Power analysis for Experiment 1.
Material
Sixty experimental items were created with four conditions each. All items had a two-letter-long target content word that could be a verb, adjective, adverb or noun. By utilising the gaze-contingent paradigm (Rayner, 1975), the preview of the target word was manipulated according to one of four conditions: In the normal (N) condition, the preview of the target word was the correct word; in the illegal article (IA) condition, the preview was replaced by a grammatically illegal plural definite article, either os or as 1 (equivalent to the in English); in the random letters (RL) condition, the preview was made of random letters; and in the accent (AC) condition, the preview either included an added accent (e.g. the preview of ir was iř) or displayed a wrong accent when the word already had an accent (e.g. the preview of pé would be pè). Table 1 illustrates all conditions. The bar indicates where the invisible boundary was placed.
The mean Zipf frequency of the content target words was 4.7 (range: 2.9–6.3), and 6.9 for the definite article os, and 6.8 for as (Boos et al., 2014). All target words were content words, out of which 2 were adjectives, 3 adverbs, 18 verbs and 37 nouns. In the construction of experimental sentences, particular attention was given to ensuring that the definite article would always be grammatically incorrect in the position of the target word. The pre-target word always had at least four letters, to ensure that when the pre-target word was typically fixated, the preview was in an area with relatively good visual acuity. In addition to the 60 experimental items, 20 fillers with no preview manipulations were included in the study. Four lists were created from the 60 experimental trials following a Latin square design. Each list had 15 items from each experimental condition, along with all 20 fillers. Four practice trials were presented at the beginning of the experiment.
To ensure target words were not predictable, a cloze task (Taylor, 1953) was conducted with 15 participants who did not participate in the reading experiment. All participants read the sentence up to the target word and answered what they thought the next word was. None of the target words used in this experiment were answers given in the cloze task.
Apparatus and procedure
Eye movement data were collected using an SR Research (Canada) Eyelink 1000 eye-tracker at a sample rate of 1,000 Hz. Sentences were displayed in Courier New font, size 18, on a light-grey background. Participants read sentences on a Dr. Office, 21.5΄, 75 Hz monitor. The distance between the participant’s eyes and the monitor was 65 cm, which amounted to approximately three letters per degree of visual angle.

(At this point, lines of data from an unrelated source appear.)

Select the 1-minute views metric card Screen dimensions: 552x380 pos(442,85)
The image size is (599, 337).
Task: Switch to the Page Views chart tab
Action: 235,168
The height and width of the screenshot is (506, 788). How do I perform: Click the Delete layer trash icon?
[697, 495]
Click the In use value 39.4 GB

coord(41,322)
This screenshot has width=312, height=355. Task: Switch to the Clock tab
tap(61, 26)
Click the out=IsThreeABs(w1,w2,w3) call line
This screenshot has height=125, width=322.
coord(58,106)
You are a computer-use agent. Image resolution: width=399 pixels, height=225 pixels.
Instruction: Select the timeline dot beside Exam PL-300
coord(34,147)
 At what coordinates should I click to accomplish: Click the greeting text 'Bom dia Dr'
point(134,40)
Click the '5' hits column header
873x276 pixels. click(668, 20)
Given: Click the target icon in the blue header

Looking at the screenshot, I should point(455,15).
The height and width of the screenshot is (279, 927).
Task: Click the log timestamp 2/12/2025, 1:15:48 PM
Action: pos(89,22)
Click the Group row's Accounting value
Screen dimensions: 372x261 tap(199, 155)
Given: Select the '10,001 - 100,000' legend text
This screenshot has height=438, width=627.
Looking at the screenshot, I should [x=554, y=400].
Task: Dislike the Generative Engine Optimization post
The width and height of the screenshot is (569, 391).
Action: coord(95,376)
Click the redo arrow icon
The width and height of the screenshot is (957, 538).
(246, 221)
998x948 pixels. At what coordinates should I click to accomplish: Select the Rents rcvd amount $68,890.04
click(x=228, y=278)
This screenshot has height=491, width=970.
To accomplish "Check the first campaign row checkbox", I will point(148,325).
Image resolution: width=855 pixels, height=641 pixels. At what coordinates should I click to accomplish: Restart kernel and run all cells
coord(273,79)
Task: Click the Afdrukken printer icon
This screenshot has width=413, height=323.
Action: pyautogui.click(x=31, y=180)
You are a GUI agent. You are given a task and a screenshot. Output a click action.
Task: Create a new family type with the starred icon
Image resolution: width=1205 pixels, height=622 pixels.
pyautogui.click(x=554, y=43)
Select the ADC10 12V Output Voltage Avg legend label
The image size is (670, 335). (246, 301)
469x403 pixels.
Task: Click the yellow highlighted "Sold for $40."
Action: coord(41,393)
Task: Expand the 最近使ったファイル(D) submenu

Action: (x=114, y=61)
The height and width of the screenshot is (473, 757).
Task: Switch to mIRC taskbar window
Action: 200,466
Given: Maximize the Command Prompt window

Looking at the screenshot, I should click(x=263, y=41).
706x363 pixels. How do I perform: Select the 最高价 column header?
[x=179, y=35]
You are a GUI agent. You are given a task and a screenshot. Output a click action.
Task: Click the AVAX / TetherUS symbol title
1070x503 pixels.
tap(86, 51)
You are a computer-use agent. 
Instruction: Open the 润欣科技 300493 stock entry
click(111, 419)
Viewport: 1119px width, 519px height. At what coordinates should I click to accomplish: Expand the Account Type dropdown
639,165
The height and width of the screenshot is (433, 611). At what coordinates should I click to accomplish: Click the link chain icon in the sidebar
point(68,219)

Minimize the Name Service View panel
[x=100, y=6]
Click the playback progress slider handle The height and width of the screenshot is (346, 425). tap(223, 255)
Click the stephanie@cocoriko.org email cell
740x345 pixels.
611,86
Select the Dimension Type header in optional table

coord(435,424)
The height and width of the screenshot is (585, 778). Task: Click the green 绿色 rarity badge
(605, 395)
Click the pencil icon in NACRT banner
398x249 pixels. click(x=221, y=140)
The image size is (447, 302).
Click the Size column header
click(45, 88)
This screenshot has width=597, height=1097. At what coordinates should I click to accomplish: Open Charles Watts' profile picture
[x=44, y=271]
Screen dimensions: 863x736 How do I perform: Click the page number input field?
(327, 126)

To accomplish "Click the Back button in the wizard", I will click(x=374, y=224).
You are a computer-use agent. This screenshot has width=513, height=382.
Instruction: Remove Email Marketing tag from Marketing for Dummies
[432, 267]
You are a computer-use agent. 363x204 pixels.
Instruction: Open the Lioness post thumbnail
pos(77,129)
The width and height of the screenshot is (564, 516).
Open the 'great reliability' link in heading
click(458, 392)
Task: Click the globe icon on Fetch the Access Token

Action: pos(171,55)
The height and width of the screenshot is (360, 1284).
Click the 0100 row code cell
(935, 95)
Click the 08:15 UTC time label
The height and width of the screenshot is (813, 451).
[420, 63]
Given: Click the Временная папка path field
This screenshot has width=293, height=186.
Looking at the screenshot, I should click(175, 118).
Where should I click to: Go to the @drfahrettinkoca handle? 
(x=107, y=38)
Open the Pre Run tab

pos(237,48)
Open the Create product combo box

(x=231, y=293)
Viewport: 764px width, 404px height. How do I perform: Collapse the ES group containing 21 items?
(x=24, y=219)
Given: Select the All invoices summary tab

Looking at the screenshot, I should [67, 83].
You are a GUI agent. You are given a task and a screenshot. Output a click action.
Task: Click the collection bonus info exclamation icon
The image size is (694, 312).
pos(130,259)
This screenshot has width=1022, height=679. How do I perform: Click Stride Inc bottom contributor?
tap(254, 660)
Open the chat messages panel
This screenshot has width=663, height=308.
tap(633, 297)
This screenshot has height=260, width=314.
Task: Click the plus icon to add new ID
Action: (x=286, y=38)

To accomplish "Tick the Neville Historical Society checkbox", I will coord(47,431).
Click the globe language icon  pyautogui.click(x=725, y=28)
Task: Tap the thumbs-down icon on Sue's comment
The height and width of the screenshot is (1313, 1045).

Participants were asked to read silently and for comprehension. A three-point calibration was done at the beginning of the experiment until maximum error was below 0.5° for the three points and below 0.3° for the central calibration point where the target word was always located close to. In addition, a re-calibration was carried out after participants asked for a rest, or when the drift correction at the beginning of the trial amounted to more than 0.5°. Following the initial four practice trials, participants read all 60 trial items and 20 fillers in a pseudorandom order. Participants were instructed to press the UP arrow on the keyboard in front of them when they had finished a sentence and wanted to proceed. After one-quarter of the sentences, participants were presented with Yes/No comprehension questions, which they answered by pressing either the LEFT (Yes) or RIGHT (No) keys on the keyboard. All participants had an accuracy of at least 85%, indicating they were reading for comprehension.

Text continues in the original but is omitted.